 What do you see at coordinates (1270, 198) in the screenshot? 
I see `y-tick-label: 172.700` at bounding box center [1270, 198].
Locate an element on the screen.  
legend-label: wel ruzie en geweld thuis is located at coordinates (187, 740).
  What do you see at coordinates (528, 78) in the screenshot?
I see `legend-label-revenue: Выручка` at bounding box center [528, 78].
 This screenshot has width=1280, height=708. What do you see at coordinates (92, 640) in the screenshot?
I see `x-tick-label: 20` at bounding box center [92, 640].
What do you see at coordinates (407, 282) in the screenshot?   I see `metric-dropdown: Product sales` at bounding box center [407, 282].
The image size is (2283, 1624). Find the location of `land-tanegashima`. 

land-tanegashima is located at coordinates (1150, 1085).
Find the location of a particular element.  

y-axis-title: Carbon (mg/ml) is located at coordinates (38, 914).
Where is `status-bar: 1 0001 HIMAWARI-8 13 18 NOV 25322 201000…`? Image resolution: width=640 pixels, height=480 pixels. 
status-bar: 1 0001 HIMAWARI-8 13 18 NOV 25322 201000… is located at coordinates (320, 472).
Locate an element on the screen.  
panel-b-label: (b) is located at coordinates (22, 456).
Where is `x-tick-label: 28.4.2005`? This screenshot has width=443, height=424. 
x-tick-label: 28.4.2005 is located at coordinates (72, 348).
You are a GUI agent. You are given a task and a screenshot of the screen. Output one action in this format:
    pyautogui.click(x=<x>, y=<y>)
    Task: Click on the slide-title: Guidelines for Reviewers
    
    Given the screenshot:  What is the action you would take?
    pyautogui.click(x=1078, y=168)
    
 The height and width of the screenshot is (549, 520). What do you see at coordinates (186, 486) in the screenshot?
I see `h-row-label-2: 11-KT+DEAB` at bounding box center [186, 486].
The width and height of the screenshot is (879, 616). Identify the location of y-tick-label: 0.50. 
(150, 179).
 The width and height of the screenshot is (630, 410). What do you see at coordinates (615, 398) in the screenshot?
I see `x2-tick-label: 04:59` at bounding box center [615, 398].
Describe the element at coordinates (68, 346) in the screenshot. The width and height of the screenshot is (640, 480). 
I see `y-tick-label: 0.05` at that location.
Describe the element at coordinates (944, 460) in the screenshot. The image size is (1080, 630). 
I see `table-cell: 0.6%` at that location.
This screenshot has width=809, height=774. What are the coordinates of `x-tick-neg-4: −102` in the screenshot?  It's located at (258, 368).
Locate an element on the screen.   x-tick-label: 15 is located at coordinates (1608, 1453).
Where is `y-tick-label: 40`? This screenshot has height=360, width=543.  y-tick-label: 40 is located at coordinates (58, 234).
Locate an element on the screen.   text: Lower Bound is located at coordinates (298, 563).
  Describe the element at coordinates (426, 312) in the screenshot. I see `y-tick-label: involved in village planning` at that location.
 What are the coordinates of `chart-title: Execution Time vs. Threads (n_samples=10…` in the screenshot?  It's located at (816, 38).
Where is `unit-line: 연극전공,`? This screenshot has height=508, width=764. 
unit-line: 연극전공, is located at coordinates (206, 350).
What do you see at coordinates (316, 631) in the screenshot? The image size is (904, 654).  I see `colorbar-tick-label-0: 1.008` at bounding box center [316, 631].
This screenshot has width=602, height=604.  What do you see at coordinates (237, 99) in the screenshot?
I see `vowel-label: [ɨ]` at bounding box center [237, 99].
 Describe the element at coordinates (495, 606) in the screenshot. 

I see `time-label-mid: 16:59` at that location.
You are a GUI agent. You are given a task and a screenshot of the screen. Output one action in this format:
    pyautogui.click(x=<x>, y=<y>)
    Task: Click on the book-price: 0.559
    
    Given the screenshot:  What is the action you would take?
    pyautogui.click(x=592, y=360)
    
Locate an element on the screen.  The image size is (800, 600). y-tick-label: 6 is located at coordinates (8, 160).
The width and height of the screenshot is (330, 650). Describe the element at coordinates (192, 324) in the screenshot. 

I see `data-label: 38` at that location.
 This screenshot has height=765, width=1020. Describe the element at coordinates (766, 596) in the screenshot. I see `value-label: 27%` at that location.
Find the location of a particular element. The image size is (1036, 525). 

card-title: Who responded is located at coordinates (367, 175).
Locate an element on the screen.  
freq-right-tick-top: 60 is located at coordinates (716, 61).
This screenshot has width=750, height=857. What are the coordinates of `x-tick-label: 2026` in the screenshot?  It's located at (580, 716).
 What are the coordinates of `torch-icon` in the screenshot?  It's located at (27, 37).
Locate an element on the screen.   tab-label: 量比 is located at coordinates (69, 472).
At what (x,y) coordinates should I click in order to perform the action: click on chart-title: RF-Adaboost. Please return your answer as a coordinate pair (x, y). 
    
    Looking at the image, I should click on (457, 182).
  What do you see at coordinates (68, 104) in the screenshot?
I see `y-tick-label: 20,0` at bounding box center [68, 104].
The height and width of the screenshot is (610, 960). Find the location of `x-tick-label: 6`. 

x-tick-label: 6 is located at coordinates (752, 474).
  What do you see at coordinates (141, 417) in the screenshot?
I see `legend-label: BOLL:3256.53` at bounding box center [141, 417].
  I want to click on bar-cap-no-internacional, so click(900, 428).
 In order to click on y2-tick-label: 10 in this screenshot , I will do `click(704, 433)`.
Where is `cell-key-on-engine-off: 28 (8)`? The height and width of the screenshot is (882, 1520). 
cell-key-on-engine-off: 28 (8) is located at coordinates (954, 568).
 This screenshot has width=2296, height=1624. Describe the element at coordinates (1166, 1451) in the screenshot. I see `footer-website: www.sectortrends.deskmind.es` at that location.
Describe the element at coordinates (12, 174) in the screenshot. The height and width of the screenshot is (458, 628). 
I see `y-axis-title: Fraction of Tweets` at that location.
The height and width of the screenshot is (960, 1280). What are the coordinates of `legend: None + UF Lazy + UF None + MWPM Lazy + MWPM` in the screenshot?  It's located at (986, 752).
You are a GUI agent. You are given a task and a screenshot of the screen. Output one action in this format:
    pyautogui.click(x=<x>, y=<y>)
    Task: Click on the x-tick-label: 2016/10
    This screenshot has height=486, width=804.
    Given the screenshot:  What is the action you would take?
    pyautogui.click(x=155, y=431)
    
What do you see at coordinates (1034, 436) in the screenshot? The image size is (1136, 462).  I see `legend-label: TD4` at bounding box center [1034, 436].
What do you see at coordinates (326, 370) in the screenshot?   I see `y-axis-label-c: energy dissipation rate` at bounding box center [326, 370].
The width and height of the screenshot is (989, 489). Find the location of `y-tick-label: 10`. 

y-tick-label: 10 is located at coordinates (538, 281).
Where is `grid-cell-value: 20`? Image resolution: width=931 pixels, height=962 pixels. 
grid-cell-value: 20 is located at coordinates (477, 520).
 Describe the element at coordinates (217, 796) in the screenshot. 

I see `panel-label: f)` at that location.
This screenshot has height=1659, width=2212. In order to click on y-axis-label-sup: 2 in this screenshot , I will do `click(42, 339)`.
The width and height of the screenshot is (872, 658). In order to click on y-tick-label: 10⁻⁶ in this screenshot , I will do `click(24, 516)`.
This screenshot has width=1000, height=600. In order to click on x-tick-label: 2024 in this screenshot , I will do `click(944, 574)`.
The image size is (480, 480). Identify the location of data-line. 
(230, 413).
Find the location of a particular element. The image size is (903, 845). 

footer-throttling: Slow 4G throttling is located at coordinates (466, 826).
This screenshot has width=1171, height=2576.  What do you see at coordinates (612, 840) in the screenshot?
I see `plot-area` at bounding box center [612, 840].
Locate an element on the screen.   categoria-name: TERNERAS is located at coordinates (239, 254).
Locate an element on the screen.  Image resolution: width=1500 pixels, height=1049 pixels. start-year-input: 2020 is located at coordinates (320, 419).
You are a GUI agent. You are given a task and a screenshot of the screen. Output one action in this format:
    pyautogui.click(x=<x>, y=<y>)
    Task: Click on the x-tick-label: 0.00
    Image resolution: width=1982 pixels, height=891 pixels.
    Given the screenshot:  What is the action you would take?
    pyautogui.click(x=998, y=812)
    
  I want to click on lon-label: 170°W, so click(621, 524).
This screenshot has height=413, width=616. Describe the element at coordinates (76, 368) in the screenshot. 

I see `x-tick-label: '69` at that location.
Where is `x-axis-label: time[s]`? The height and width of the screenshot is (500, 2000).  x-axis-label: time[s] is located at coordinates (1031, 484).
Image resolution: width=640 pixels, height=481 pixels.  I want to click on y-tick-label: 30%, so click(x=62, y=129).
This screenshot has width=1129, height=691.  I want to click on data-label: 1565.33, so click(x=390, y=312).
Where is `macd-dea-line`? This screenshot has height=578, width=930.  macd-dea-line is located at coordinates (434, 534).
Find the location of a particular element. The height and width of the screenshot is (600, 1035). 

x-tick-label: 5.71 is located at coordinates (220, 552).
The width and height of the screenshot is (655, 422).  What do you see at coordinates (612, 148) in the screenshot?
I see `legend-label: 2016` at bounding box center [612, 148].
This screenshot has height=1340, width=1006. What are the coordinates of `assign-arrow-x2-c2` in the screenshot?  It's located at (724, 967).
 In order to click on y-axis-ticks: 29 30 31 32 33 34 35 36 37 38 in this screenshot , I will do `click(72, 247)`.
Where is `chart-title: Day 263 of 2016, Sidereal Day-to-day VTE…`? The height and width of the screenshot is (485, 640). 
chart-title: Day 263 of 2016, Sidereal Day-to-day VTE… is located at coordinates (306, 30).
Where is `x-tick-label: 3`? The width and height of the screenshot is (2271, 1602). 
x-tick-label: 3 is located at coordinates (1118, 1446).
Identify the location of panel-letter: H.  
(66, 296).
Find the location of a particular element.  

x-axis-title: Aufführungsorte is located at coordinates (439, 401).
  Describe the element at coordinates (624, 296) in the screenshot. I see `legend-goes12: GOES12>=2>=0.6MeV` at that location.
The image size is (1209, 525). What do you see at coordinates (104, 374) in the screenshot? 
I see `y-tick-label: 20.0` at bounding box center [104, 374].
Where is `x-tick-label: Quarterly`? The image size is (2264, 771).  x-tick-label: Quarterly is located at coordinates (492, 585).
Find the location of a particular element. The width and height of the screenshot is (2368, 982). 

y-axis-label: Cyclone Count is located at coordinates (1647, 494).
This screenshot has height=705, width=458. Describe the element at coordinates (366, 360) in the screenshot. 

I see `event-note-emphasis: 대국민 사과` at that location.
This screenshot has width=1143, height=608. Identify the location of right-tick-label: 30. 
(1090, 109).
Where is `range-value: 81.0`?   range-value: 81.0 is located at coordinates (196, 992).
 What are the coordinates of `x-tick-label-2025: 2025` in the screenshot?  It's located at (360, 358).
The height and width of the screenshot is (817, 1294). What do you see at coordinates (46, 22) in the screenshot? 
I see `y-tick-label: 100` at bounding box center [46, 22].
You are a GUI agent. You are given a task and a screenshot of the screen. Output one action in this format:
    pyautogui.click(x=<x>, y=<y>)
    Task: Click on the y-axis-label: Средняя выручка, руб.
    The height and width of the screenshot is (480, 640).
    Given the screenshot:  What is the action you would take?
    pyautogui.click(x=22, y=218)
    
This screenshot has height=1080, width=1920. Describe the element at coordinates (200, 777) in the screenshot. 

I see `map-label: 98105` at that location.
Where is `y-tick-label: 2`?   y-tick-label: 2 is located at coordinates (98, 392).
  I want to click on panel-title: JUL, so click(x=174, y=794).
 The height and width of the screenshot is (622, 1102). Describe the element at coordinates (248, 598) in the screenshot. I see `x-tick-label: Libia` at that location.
☆ ☆ ☆ ☆
Copy out the rows word for word, from the line holding "coordinates (239, 254)." through the line holding "coordinates (320, 419).", inclusive.

Locate an element on the screen.   categoria-name: TERNERAS is located at coordinates (239, 254).
Locate an element on the screen.  Image resolution: width=1500 pixels, height=1049 pixels. start-year-input: 2020 is located at coordinates (320, 419).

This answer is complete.